Der Turm wird den Türken wahrscheinlich nicht wichtig genug sein, um ihn irgendwann einmal zu schleifen, dachte Andrej spöttisch. Auch die hölzerne Brücke, die vom Nebenarm des Flusses zu dem kleinen Ort an seinem Ufer führte, stand noch wie in den Tagen seiner Kindheit – als wäre sie für die Ewigkeit gebaut. Dabei hatten sie schon in seiner Kindheit heimlich Wetten darauf abgeschlossen, wie lange es noch dauern mochte, bis der nächste heftige Sturm sie endgültig davonblies.

Er ritt weiter und ließ seinen Blick nun auch über Borsã schweifen. Im Gegensatz zur Bauernburg hatte sich der Ort stark verändert. Er war nicht einmal viel größer geworden, aber die Gassen waren nun befestigt, und viele Häuser hatten richtige Dächer aus Holzschindeln, statt mit Stroh und Ästen gedeckt zu sein. Borsã war offensichtlich zu bescheidenem Wohlstand gekommen.

Was es verloren hatte, das waren seine Bewohner. Das fiel Delãny erst auf, als er den Weg vom Hügel hinab schon zu mehr als der Hälfte zurückgelegt hatte. Nirgendwo in den wenigen Gassen Borsãs rührte sich etwas. Aus keinem Kamin kräuselte sich Rauch. Selbst die Pferdekoppeln, die er von hier aus sehen konnte, waren leer.

Er ließ sein Pferd wieder anhalten. Sein Herz schlug ein wenig schneller – nicht aus Furcht, sondern infolge leichter Anspannung –, und er senkte die Hand auf die Waffe an seiner Seite, um die grauen Stofffetzen zu entfernen, mit denen er den Griff umwickelt hatte, damit das exotische Sarazenenschwert nicht zu viele neugierige Blicke auf sich zog oder gar die Aufmerksamkeit von Dieben erregte.
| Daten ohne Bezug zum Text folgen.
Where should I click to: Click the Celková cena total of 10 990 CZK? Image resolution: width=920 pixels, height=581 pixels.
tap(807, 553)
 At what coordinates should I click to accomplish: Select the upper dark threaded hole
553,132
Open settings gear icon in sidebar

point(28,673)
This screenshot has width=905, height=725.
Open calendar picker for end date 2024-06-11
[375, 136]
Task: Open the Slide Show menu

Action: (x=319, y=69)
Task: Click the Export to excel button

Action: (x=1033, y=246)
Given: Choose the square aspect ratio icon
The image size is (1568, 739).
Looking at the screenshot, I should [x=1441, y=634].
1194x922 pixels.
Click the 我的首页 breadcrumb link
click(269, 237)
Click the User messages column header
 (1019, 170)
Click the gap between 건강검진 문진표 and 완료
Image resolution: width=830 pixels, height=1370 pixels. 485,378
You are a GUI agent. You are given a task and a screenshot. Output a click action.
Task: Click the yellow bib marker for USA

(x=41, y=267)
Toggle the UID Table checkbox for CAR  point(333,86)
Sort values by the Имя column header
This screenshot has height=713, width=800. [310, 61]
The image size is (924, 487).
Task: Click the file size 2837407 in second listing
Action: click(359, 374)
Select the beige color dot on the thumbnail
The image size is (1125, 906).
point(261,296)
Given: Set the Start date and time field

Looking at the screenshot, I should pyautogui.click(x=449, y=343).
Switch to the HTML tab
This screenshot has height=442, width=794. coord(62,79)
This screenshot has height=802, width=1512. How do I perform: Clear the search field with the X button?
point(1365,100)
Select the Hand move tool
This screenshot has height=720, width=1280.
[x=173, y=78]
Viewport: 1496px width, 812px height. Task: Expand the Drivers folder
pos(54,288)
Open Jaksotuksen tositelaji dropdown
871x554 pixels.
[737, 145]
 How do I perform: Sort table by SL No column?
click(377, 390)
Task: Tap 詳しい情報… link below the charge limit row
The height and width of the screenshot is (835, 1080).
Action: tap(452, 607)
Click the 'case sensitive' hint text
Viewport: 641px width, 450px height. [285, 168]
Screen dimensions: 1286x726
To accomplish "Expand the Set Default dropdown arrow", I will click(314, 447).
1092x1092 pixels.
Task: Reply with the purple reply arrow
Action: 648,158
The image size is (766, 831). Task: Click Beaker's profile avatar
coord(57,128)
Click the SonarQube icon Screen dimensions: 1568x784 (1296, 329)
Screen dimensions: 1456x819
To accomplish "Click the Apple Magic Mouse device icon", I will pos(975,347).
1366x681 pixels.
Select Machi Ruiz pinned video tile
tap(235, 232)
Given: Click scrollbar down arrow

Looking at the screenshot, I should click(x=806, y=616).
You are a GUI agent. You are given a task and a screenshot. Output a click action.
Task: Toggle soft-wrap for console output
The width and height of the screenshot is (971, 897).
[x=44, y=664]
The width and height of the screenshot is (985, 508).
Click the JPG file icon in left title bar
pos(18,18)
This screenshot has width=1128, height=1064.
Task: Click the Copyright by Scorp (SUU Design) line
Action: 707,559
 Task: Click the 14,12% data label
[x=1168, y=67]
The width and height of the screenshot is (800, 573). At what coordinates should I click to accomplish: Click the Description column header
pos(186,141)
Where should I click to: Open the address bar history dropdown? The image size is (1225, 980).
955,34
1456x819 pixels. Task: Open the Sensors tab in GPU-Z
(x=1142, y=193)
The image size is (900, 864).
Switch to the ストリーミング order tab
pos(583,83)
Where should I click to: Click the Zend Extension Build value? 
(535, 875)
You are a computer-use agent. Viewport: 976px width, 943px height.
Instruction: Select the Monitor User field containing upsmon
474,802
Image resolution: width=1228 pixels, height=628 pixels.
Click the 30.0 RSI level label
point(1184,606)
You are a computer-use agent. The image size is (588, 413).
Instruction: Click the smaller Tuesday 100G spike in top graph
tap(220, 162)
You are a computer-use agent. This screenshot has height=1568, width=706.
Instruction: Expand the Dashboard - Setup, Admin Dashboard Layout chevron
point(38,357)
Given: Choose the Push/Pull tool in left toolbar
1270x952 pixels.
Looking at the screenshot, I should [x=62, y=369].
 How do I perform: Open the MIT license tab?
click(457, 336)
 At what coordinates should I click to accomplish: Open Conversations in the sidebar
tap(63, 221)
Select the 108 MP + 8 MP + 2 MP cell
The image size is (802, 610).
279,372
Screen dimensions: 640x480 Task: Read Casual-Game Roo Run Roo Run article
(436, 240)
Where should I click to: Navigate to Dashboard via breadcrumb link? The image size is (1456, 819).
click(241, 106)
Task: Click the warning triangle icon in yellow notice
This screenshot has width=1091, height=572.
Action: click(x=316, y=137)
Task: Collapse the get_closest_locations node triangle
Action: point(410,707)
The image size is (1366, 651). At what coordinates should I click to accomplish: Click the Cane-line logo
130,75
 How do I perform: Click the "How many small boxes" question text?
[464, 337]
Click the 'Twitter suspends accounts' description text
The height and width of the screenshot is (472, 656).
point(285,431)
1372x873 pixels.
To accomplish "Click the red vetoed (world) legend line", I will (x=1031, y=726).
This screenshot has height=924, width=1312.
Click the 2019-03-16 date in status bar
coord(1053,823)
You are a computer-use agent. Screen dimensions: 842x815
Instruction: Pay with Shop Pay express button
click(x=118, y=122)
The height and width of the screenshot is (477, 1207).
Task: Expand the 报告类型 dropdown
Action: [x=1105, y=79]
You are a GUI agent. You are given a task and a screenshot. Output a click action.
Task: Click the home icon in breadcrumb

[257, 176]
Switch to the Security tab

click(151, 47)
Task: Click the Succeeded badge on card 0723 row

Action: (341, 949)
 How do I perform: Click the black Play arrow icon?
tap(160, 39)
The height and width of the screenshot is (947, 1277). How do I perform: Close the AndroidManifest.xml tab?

Andrej glaubte eigentlich nicht wirklich, dass er die Waffe brauchen würde. Borsã wirkte wie ausgestorben, aber über dem Ort lag nicht der Geruch von Tod und Verwesung. Am Himmel kreisten keine Aasvögel, und er konnte zumindest aus der Entfernung keine Spuren eines Kampfes erkennen.

Es musste eine andere Erklärung für diese vollkommene Abwesenheit von Leben geben. Alle Dorfbewohner mochten auf den Feldern sein, im Wald, um Holz zu schlagen, oder zum Fischen an den großen Weihern, die hinter den Hügeln lagen und seinen Blicken somit entzogen waren. Vielleicht hatten sie sich auch in der Bauernburg versammelt, um dort ein Fest zu feiern.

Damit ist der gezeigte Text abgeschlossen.